WHAT THIS TASK INVOLVES: Scan the records below for the line with "Task: Click the meeting info shield icon" and the line with "Given: Click the Scratch Proof feature cell". Repeat those two lines and every line between them exactly, and nothing else.

(Excerpts from a dataset)
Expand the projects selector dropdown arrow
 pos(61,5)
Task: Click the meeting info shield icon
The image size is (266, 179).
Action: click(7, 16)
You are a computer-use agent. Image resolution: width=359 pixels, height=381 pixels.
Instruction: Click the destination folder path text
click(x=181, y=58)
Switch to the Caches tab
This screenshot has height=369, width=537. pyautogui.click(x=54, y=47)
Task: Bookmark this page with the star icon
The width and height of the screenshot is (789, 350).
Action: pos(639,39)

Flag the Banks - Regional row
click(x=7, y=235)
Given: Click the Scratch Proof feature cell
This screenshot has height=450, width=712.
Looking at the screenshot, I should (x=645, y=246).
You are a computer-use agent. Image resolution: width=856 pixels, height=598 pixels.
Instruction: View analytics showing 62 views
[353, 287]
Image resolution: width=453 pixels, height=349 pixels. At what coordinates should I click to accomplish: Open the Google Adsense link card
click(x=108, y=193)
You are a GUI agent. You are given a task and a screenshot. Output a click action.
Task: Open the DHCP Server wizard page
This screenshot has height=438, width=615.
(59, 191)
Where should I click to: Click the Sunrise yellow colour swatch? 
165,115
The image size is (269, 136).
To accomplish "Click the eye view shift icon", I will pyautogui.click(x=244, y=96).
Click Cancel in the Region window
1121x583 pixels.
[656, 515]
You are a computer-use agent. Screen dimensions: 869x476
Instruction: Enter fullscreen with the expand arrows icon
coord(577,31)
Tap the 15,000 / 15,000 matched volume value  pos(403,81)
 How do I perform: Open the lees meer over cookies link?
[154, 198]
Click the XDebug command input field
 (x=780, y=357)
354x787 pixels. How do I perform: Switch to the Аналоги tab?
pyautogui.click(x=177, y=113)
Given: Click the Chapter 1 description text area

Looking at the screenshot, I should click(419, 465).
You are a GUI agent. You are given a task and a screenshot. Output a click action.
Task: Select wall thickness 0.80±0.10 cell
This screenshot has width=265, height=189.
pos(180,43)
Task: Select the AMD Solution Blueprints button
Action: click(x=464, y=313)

ANSWER BOX:
Task: Click the meeting info shield icon
The image size is (266, 179).
Action: click(7, 16)
You are a computer-use agent. Image resolution: width=359 pixels, height=381 pixels.
Instruction: Click the destination folder path text
click(x=181, y=58)
Switch to the Caches tab
This screenshot has height=369, width=537. pyautogui.click(x=54, y=47)
Task: Bookmark this page with the star icon
The width and height of the screenshot is (789, 350).
Action: pos(639,39)

Flag the Banks - Regional row
click(x=7, y=235)
Given: Click the Scratch Proof feature cell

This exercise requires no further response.